* **Source data**:
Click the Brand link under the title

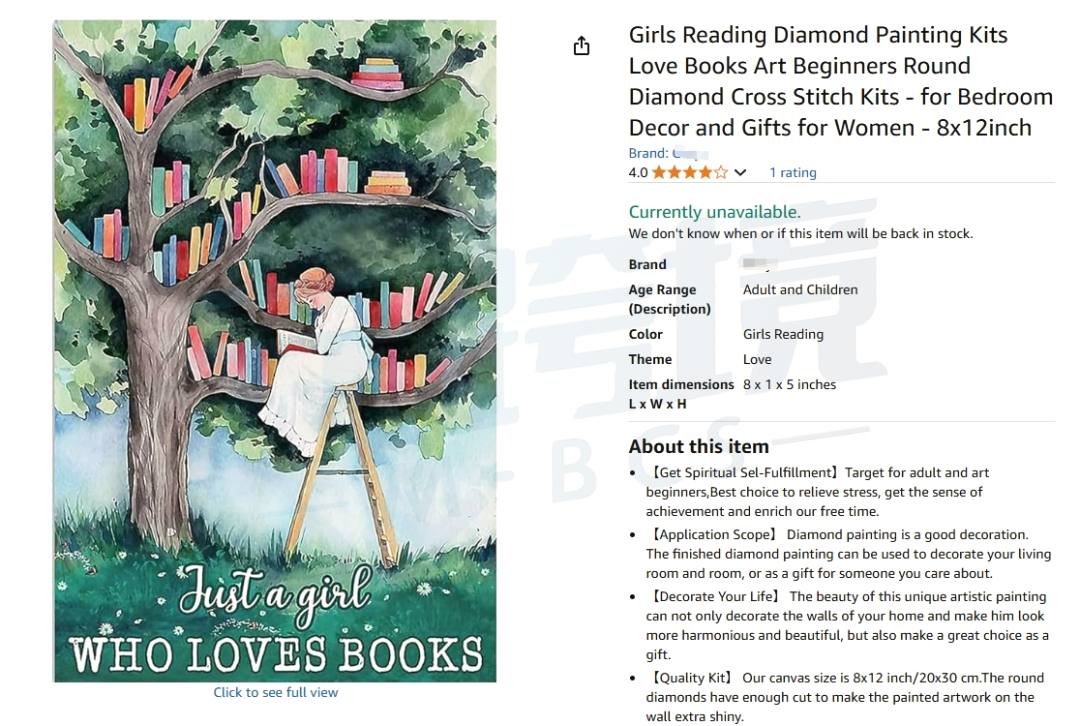668,153
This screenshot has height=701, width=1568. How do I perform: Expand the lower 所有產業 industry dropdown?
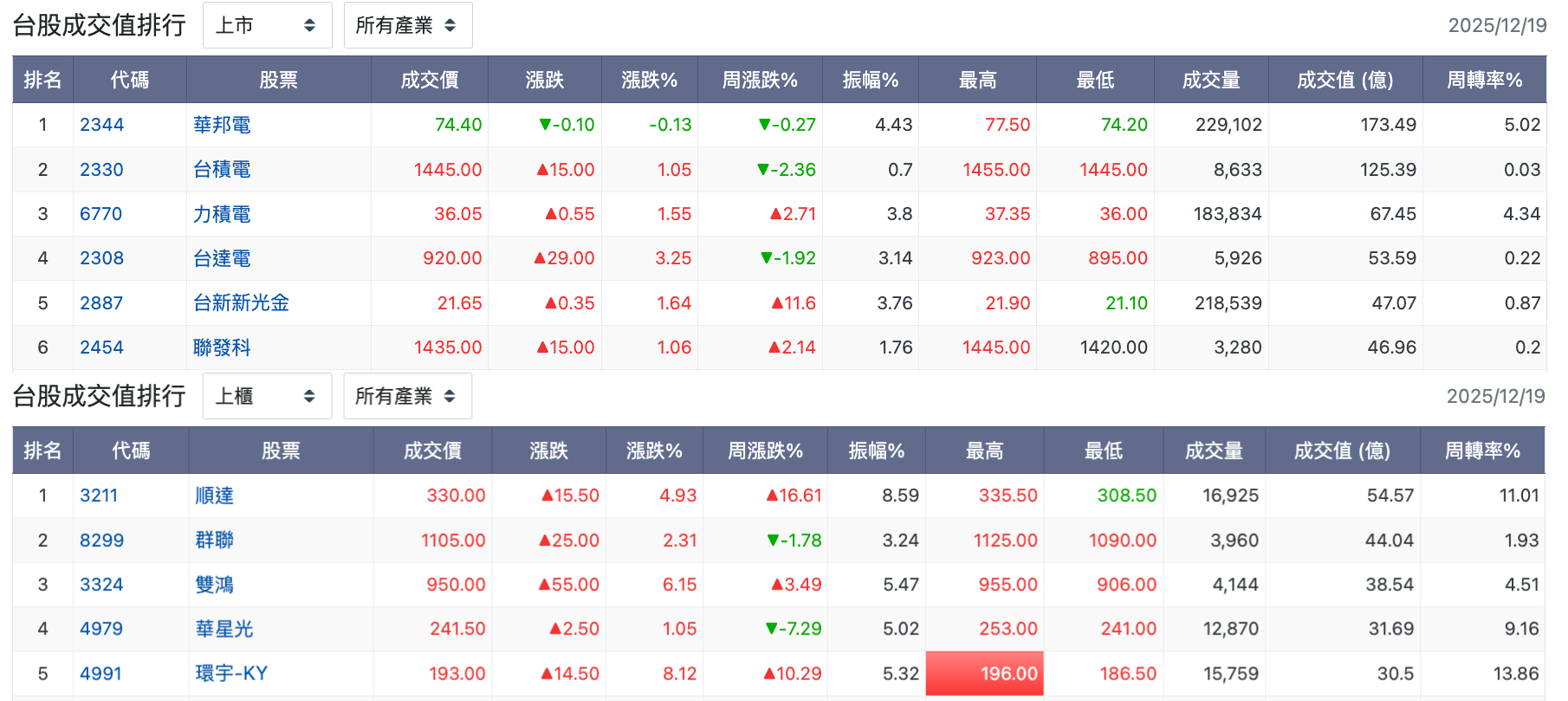407,396
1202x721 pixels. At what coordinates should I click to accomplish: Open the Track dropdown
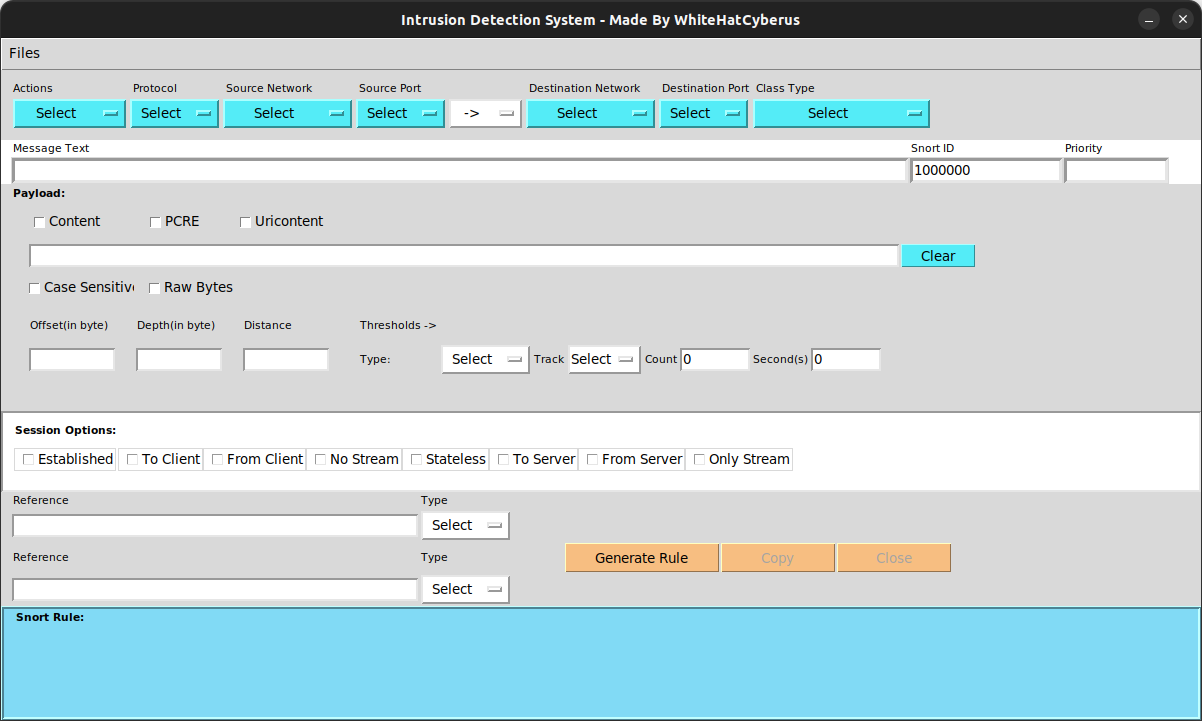click(603, 359)
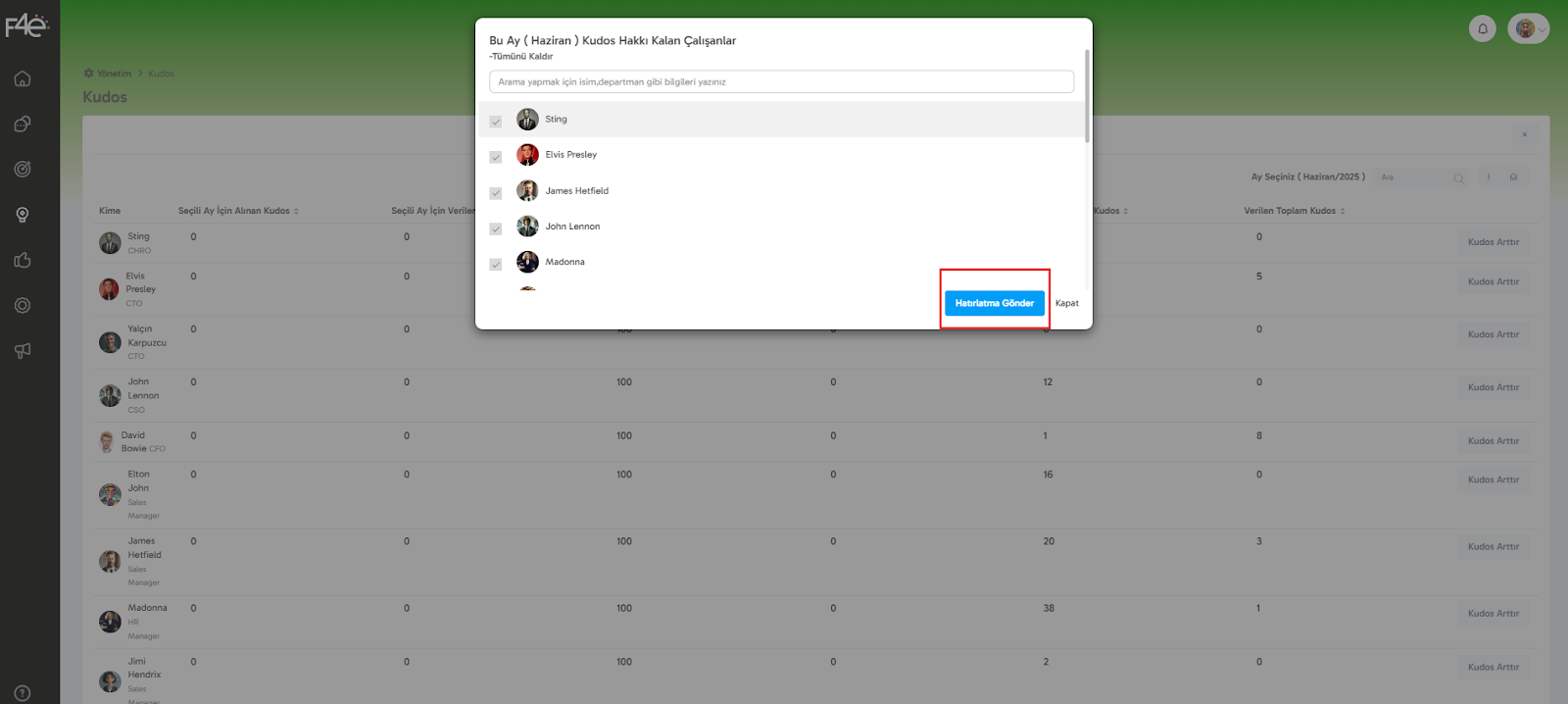Uncheck the Sting checkbox
Screen dimensions: 1568x704
(496, 122)
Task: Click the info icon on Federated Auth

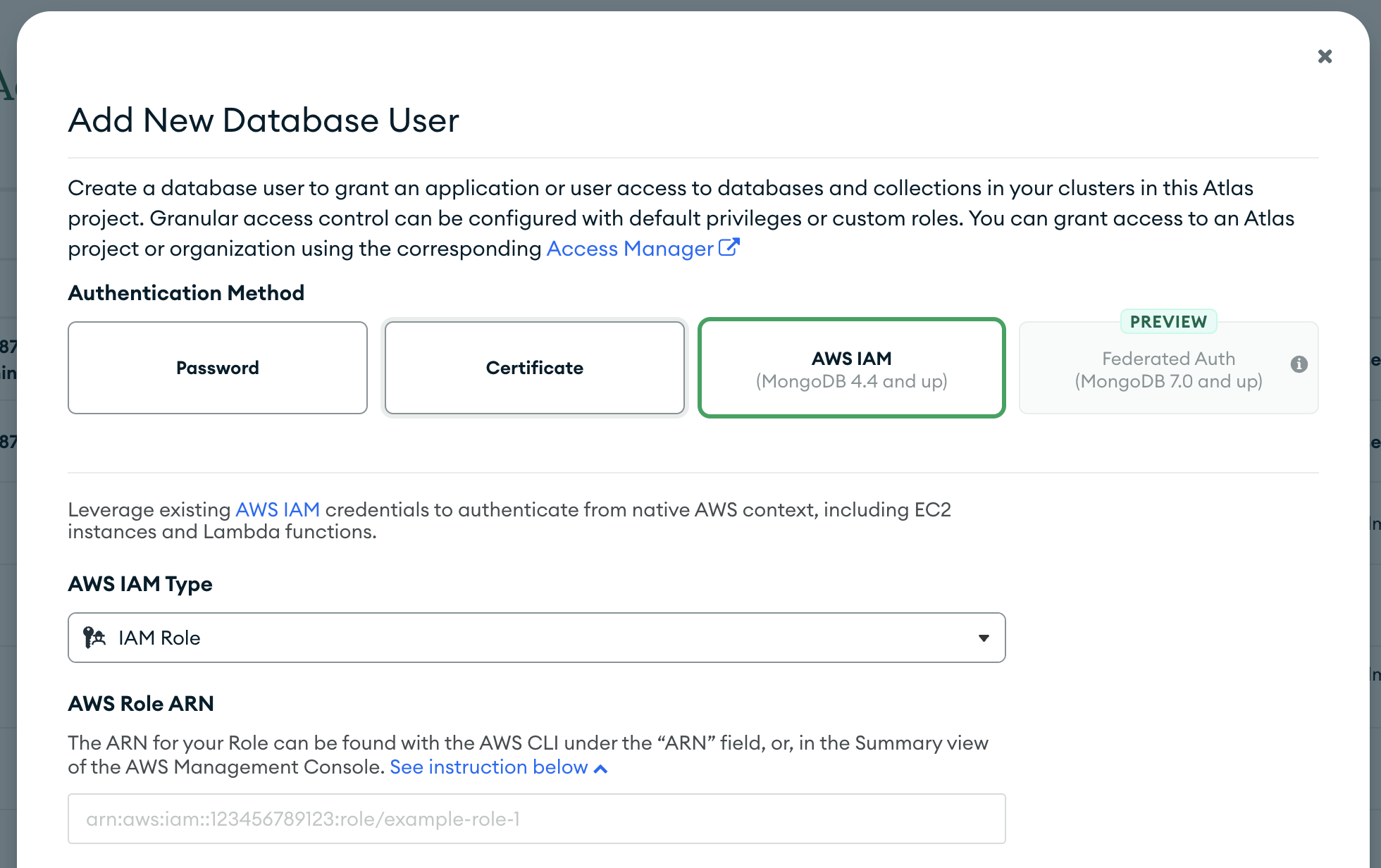Action: pos(1299,364)
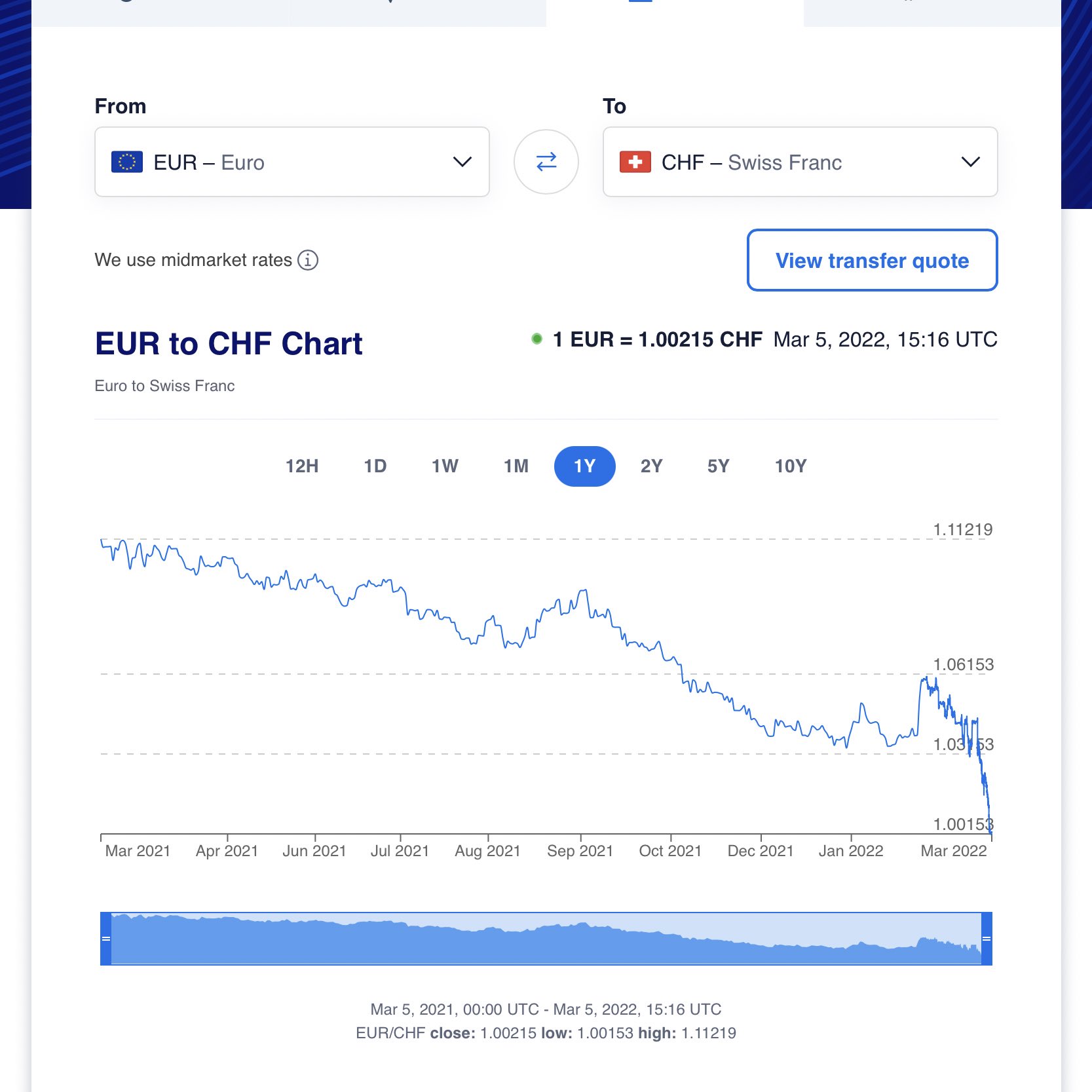Switch chart to 1M range
This screenshot has width=1092, height=1092.
pyautogui.click(x=516, y=466)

* **What to work on**: Your job is to copy every entry exactly. Omit the pictures.

* **Completed exercise**:
Click the Brand link under the title

668,153
This screenshot has height=701, width=1568. How do I perform: Expand the lower 所有產業 industry dropdown?
407,396
1202x721 pixels. At what coordinates should I click to accomplish: Open the Track dropdown
click(603, 359)
Uncheck the Sting checkbox
Screen dimensions: 1568x704
(496, 122)
Task: Click the info icon on Federated Auth

Action: pos(1299,364)
Switch chart to 1M range
This screenshot has width=1092, height=1092.
pyautogui.click(x=516, y=466)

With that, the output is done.